Debugging random Haskell

Posted on 2013-01-31 by Chris Warburton

I was asked to look at some Haskell code the other day, from some kind of online roleplaying game. The code is given, along with the briefing that it should find a valid password amongst a file of about 35,000. Its creator supposedly fired, and managed to mangle it before he was kicked out. Our task is to find the correct password.

Rather than look at the file, let’s dive straight into the code. I found this particularly enjoyable, since it’s essentially an exercise in debugging and refactoring, which is how I tend to write code. I’ll write a naïve version which is generally very inefficient, over-complicated, repetitive, hard-coded and fragile. I’ll then repeatedly refactor it until it becomes efficient, simple, terse, generic and robust (I hope!). I assume no knowledge of Haskell, but knowing a language with first-class functions like Javascript may be useful.

import ParseLib

Import an unspecified parsing library; this isn’t too significant, but some Googling will find it if you really care.

runner :: [Char] -> [a]

This is a type annotation. It’s only a sanity check, since Haskell infers types. Thus there’s no point debugging it, so we remove it. I’ll ignore type annotations from now on, as a mangled annotation will just confuse us.

runner a | (length (test (a ++ "z")) == (sum [product (3..5), product (6..9), 1])) = False =
mzero
        | otherwise                                                                        =
result [papply defB a]

This is an invalid function definition. Let’s clean up the line breaks:

runner a | (length (test (a ++ "z")) == (sum [product (3..5), product (6..9), 1])) = False = mzero
         | otherwise                                                                       = result [papply defB a]

Each line is a different ‘clause’ of the function; they have the following form (| means ‘where’):

myFunction myArgument | myCondition = iWillRunIfMyConditionIsTrue
                      | otherwise   = iWillRunIfMyConditionIsFalse

This syntax can simplify complicated function definitions, but in our case I think it’s clearer to use an equivalent if condition:

runner a = if (length (test (a ++ "z")) == (sum [product (3..5), product (6..9), 1])) = False
              then mzero
              else result [papply defB a]

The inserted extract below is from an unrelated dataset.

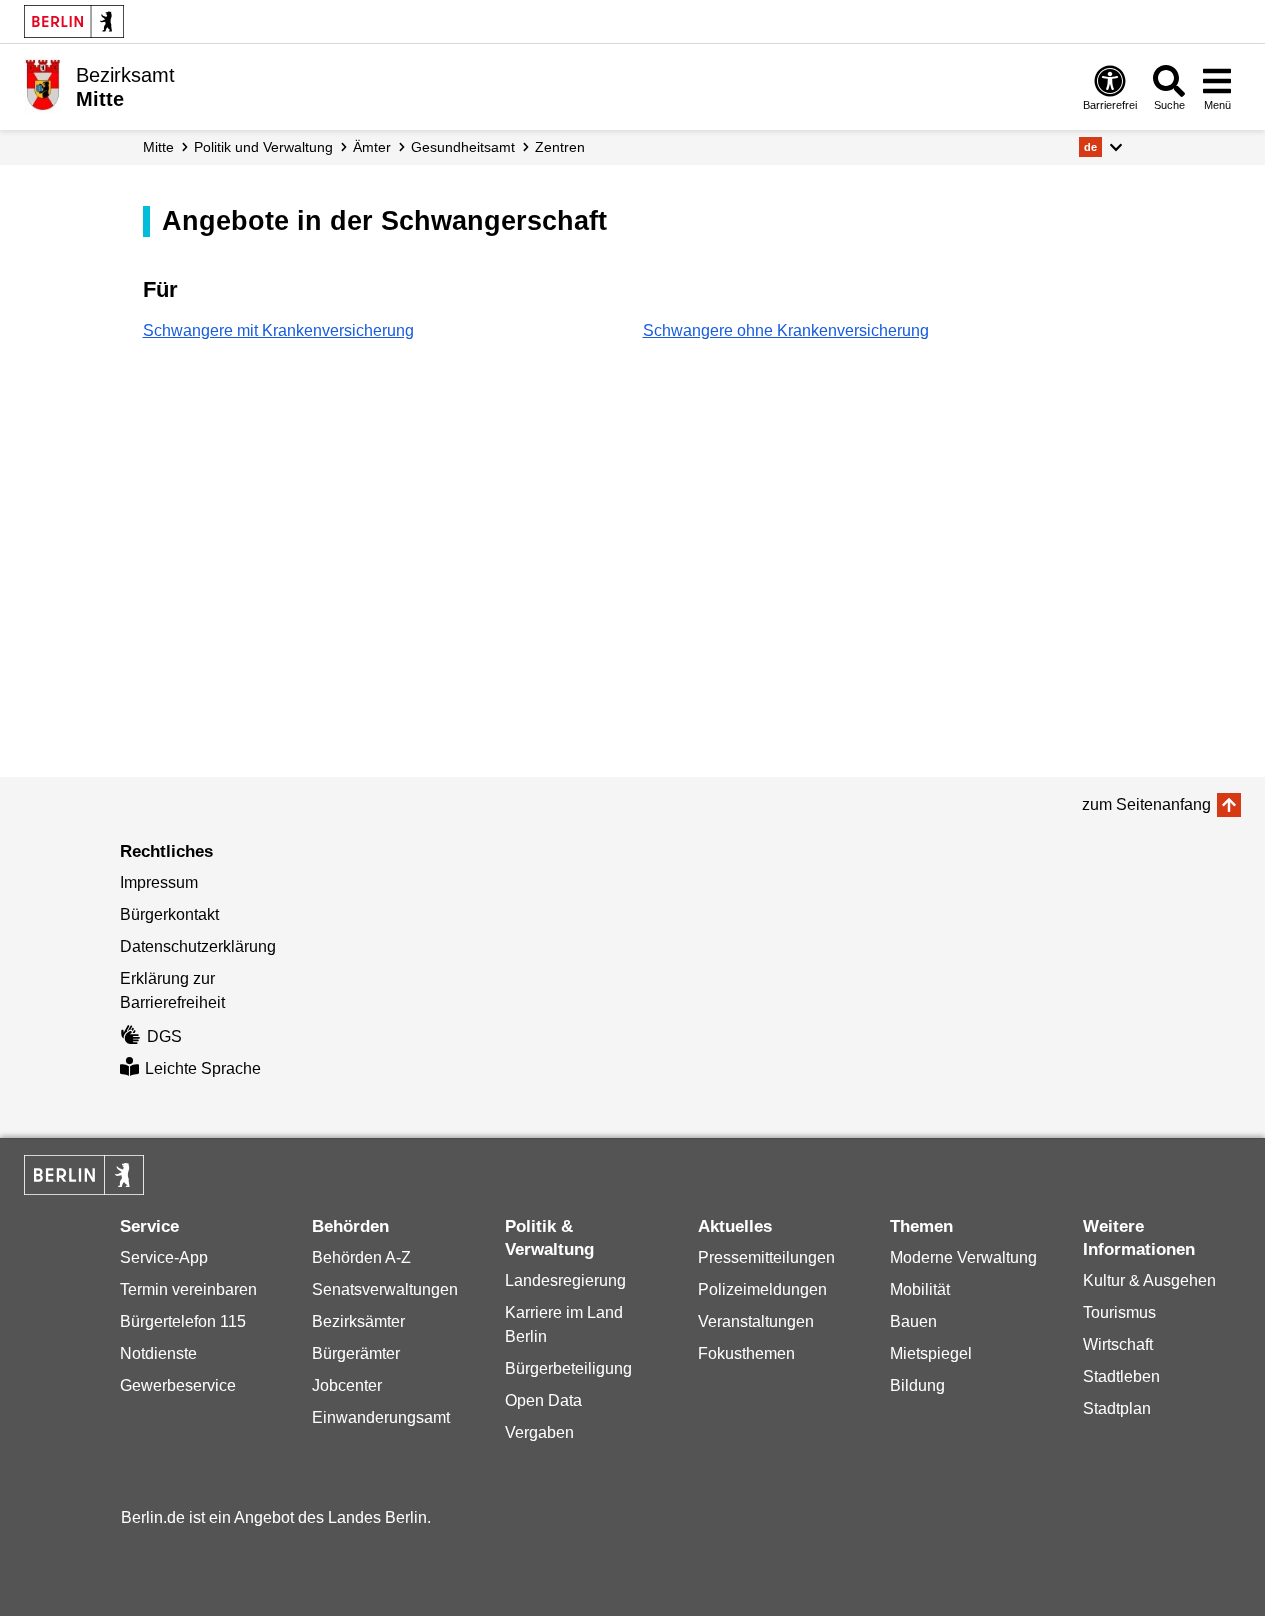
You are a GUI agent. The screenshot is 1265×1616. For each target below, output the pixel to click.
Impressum (159, 882)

There’s a rookie error at the end of the if-condition, common from many languages: it uses = (definition) in the if condition, instead of == (comparison). Let’s swap it:

runner a = if (length (test (a ++ "z")) == (sum [product (3..5), product (6..9), 1])) == False
              then mzero
              else result [papply defB a]

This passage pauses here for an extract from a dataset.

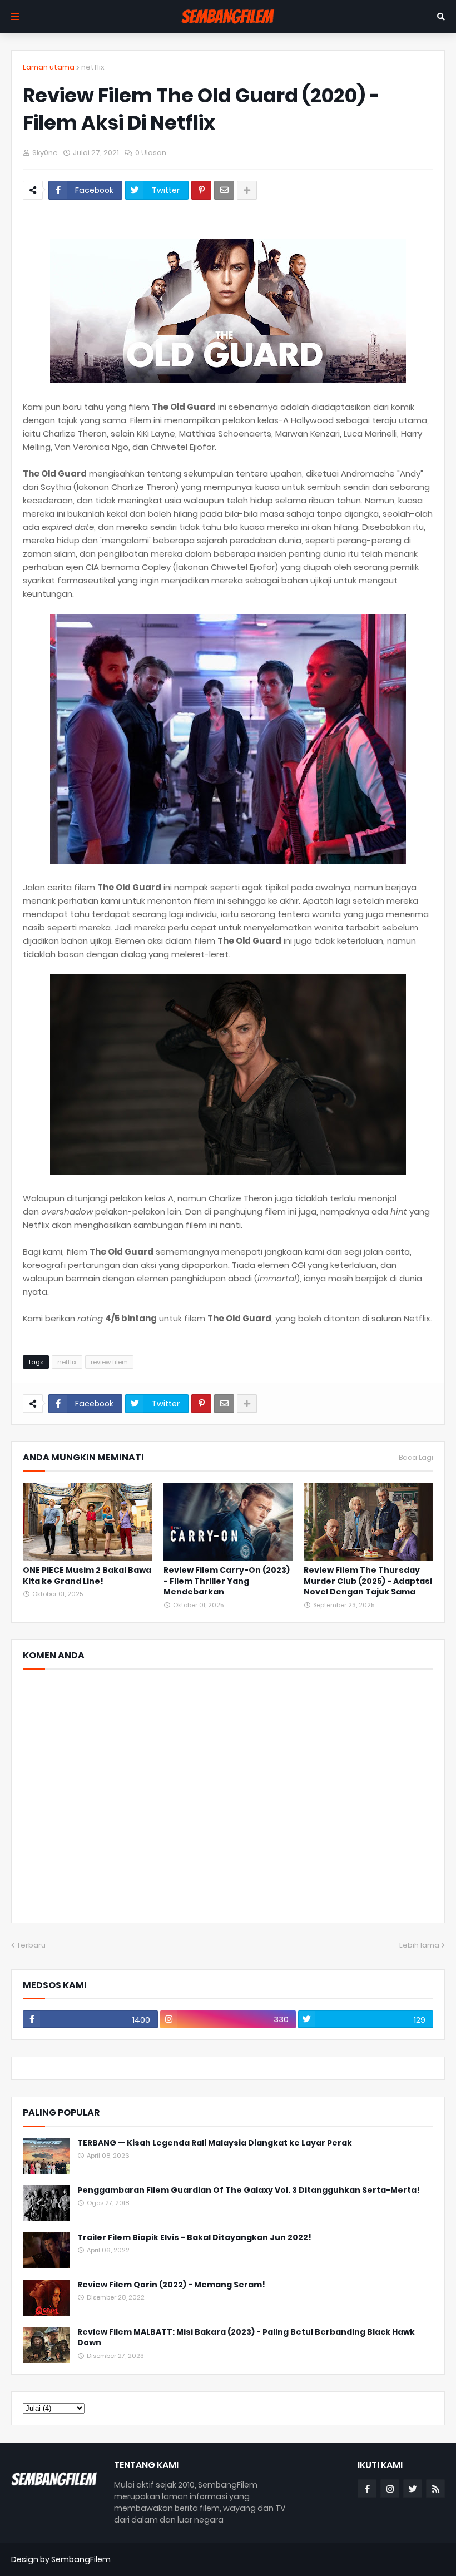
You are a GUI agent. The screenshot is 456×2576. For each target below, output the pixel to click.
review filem (109, 1362)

Notice that we’re comparing something to False; we can get rid of the == False if we swap the then and else branches around:

runner a = if length (test (a ++ "z")) == (sum [product (3..5), product (6..9), 1])
              then result [papply defB a]
              else mzero

The right-hand-side of the condition doesn’t contain a, so it must be constant (due to ‘referential transparency’: the output of a function is completely determined by its input, and here there are no inputs). Let’s calculate it:

sum [product (3..5), product (6..9), 1]

There’s no such thing as (3..5) or (6..9). It could mean 3.5 and 6.9, but that wouldn’t type check, since product wants a list of numbers. This makes it more likely to be [3..5] and [6..9] which is shorthand for enumFromTo 3 5 and enumFromTo 6 9, which are, respectively, [3, 4, 5] and [6, 7, 8, 9]:

sum [product [3, 4, 5], product [6, 7, 8, 9], 1]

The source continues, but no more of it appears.